» **The task**
Return nothing but the lines from the line with "You are a computer-use agent. This" through the last line of the entries that follow, copied exactly and free of pictures.

» **Stored items**

● ● ● ●

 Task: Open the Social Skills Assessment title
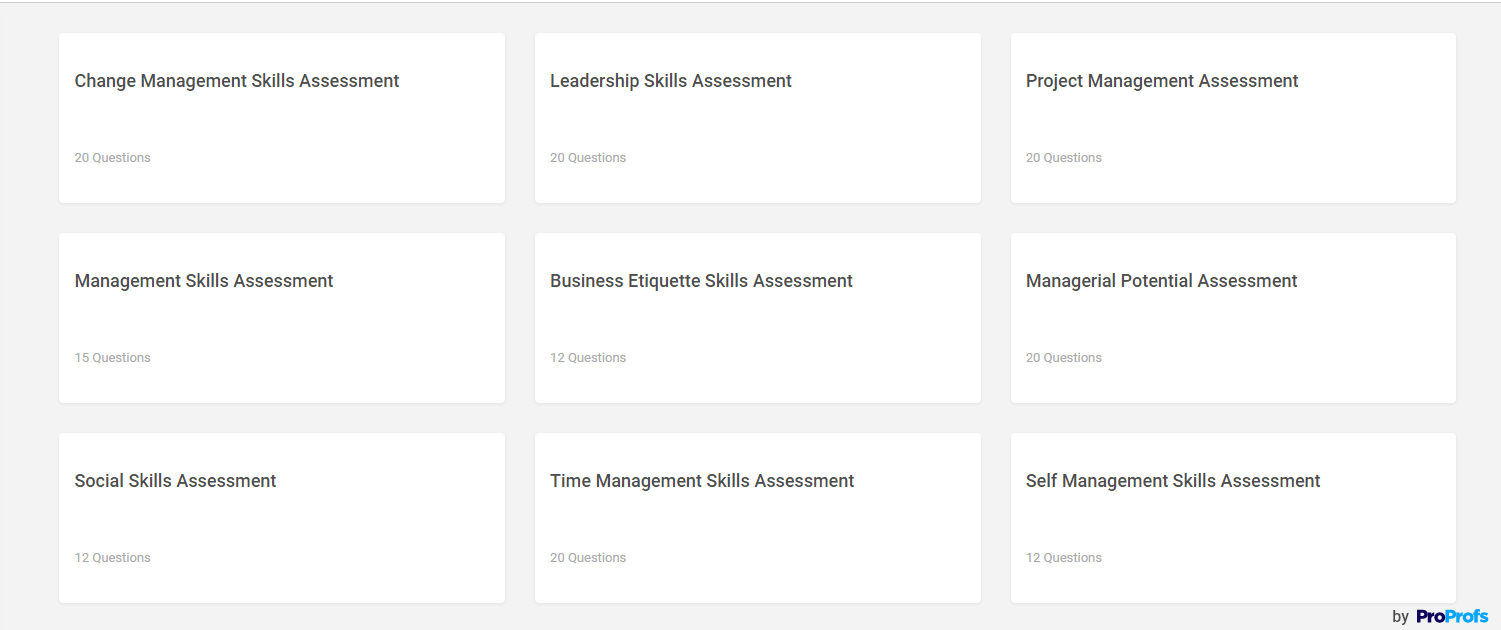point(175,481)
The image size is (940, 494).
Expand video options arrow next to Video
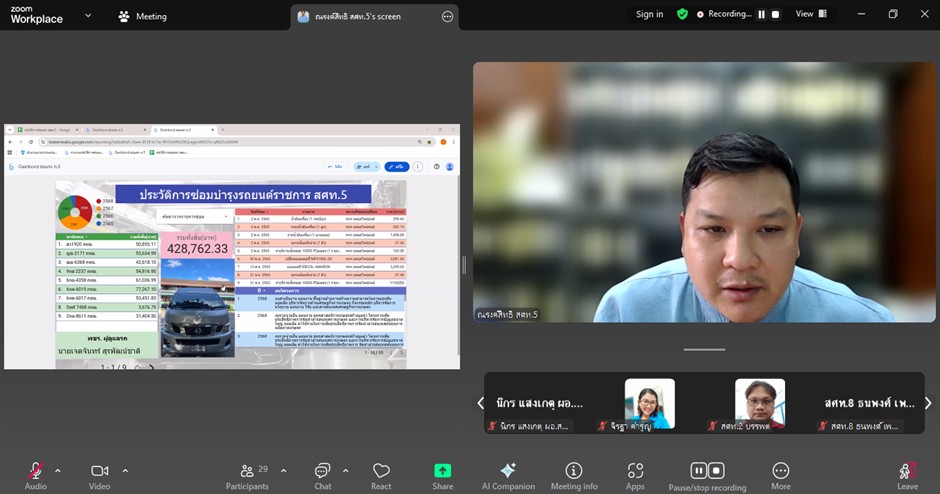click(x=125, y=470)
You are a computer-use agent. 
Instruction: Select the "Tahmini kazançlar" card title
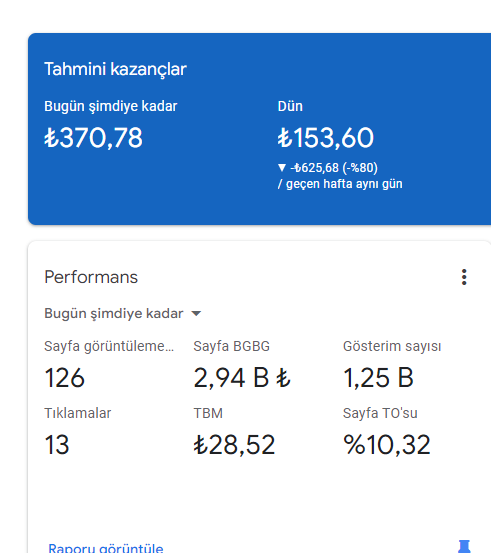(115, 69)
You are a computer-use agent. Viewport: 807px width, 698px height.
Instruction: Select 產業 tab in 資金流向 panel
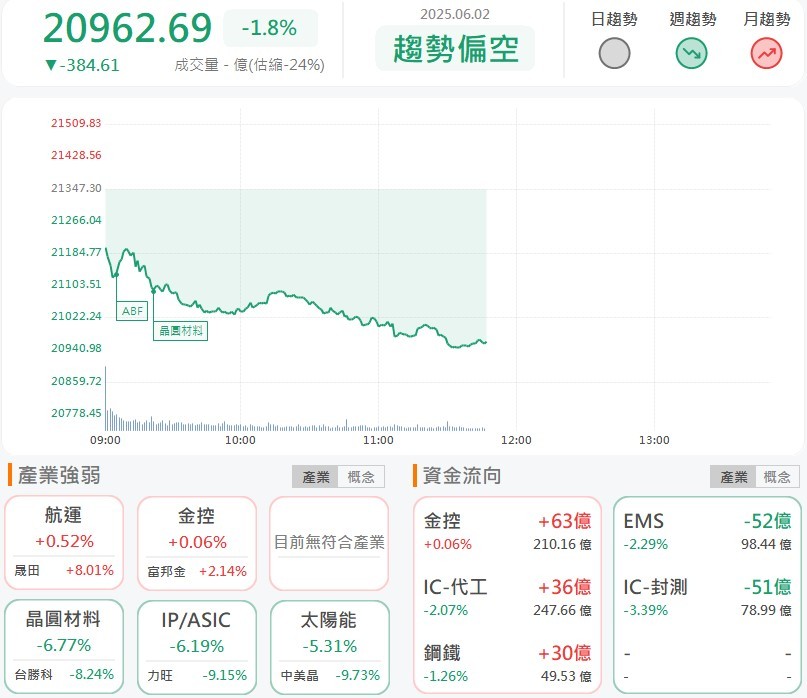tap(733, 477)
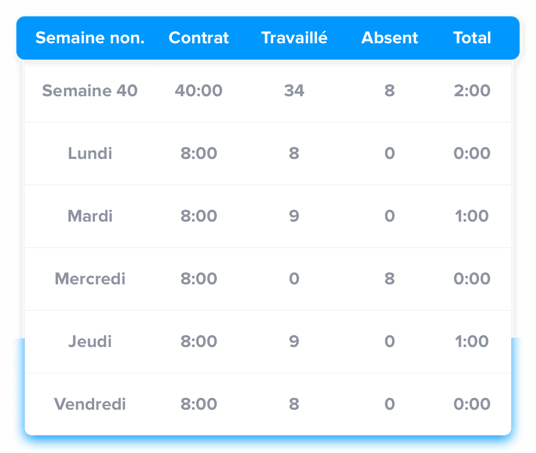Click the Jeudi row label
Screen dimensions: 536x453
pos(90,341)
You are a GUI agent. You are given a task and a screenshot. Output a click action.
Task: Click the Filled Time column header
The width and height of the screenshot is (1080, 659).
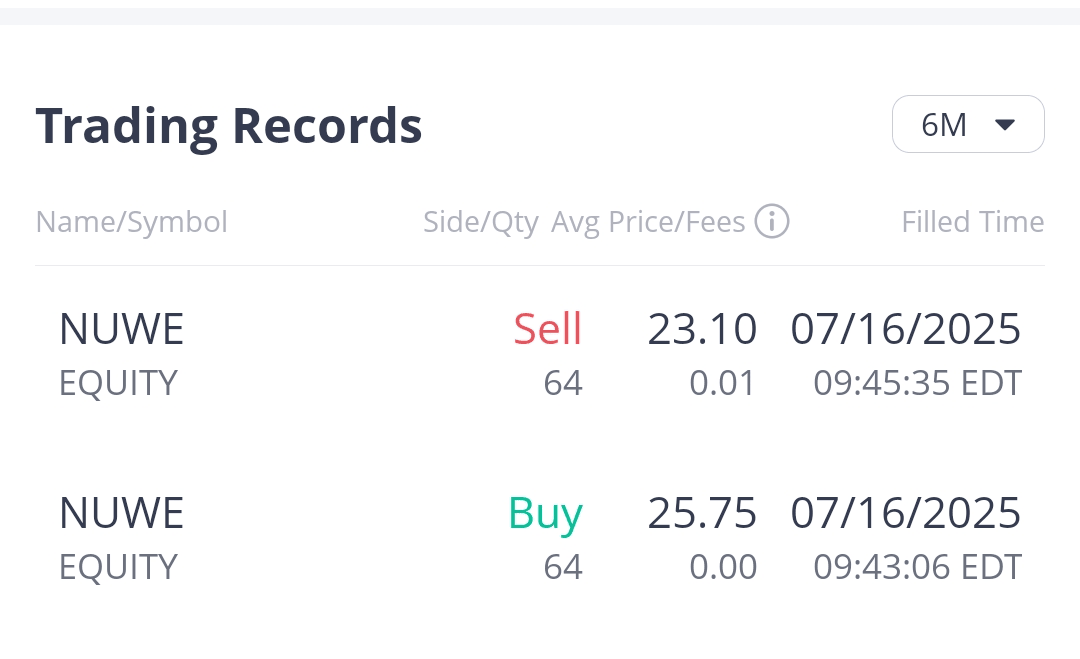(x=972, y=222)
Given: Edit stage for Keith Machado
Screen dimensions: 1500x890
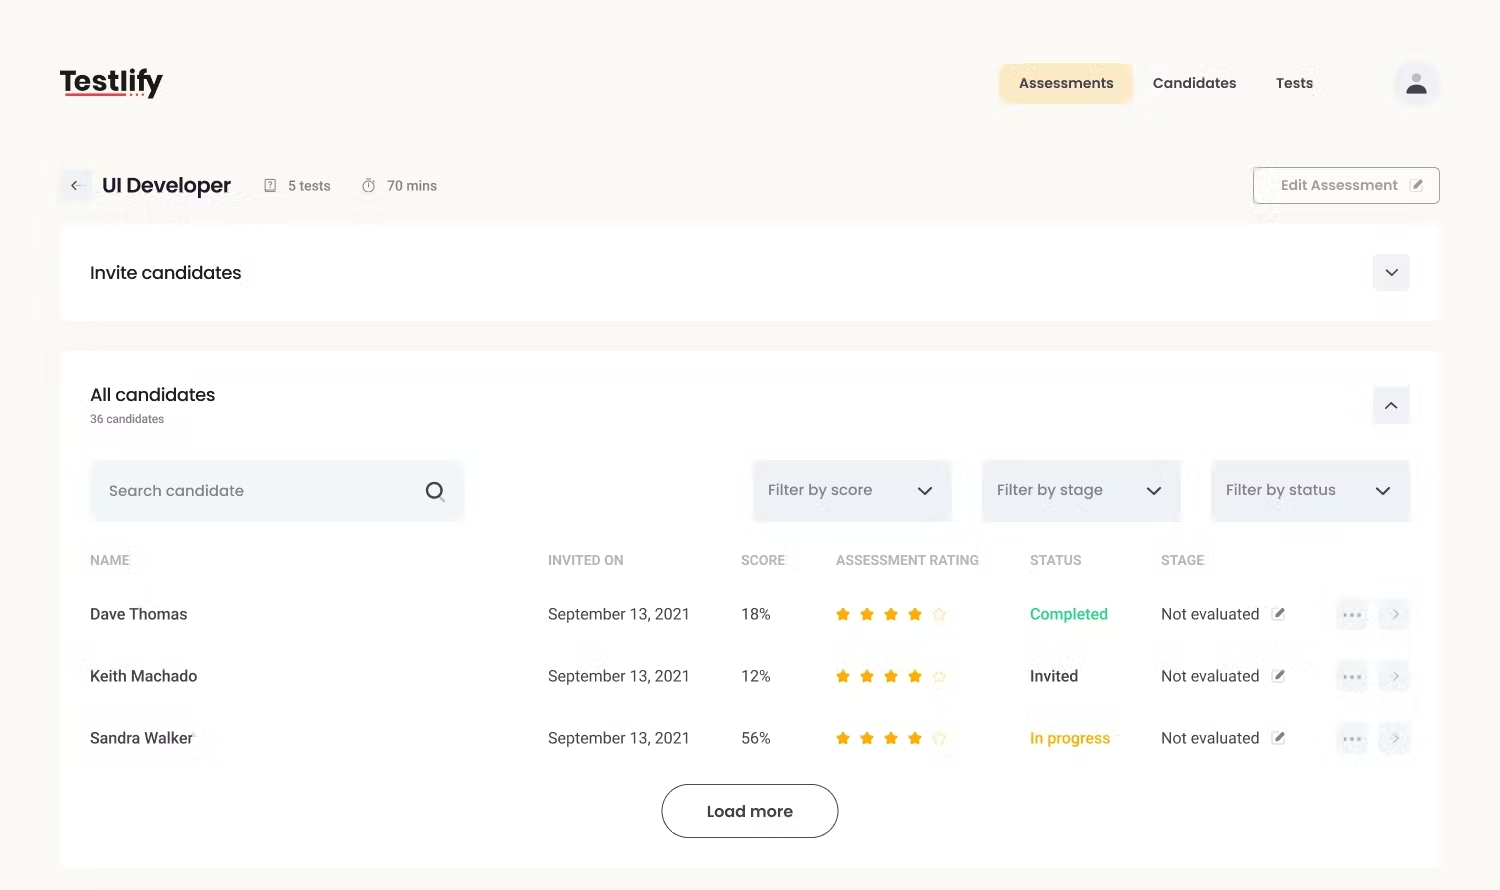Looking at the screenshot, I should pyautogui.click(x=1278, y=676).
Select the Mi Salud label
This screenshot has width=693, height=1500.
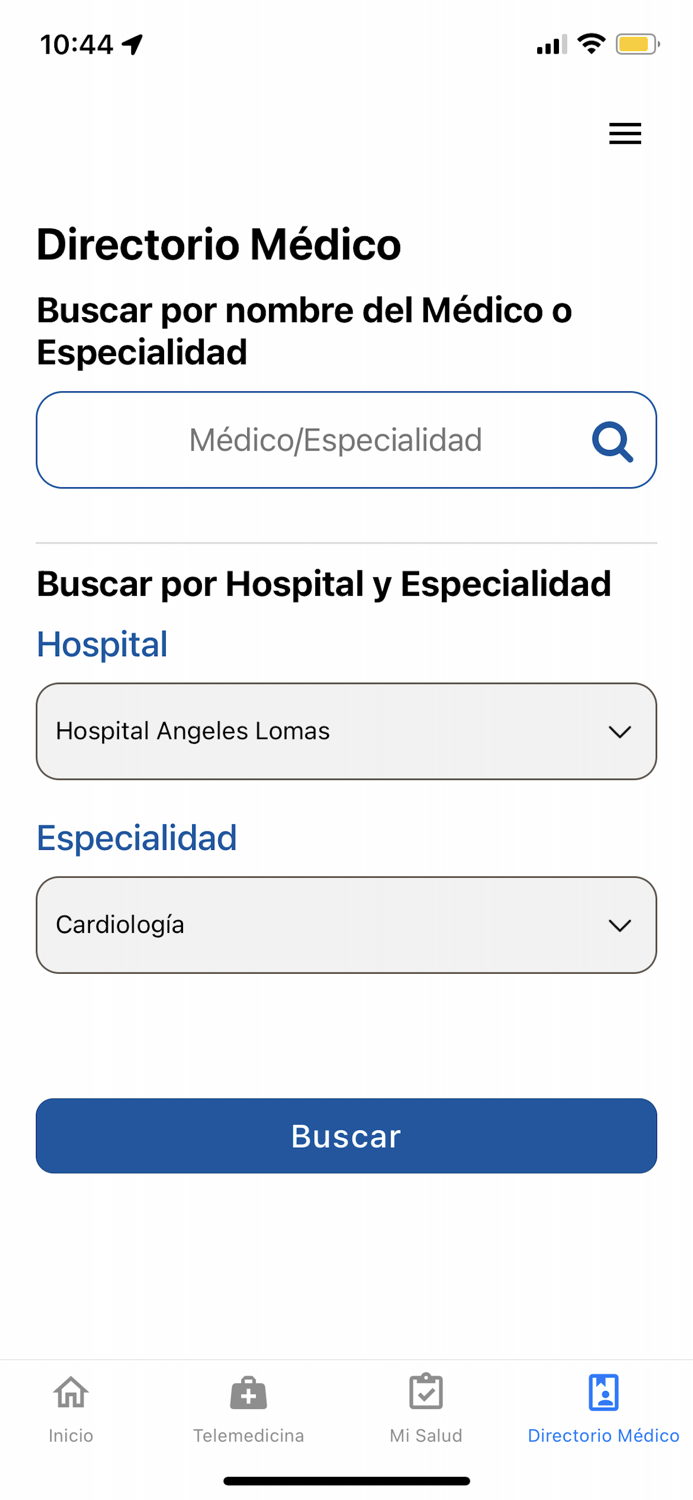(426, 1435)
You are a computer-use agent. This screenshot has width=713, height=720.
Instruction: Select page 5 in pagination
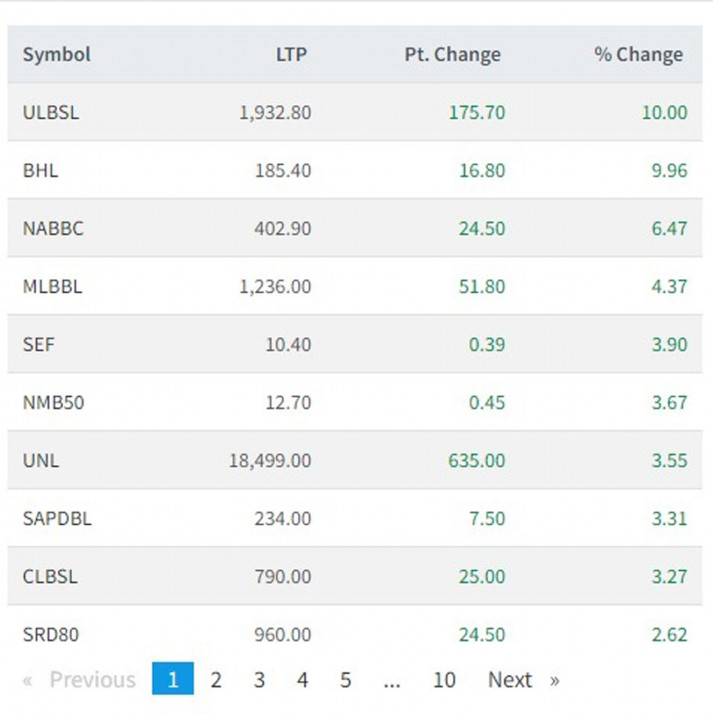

● ● ● ●

» **Exercise solution**
You are a computer-use agent. This screenshot has width=713, height=720.
Instruction: Select page 5 in pagination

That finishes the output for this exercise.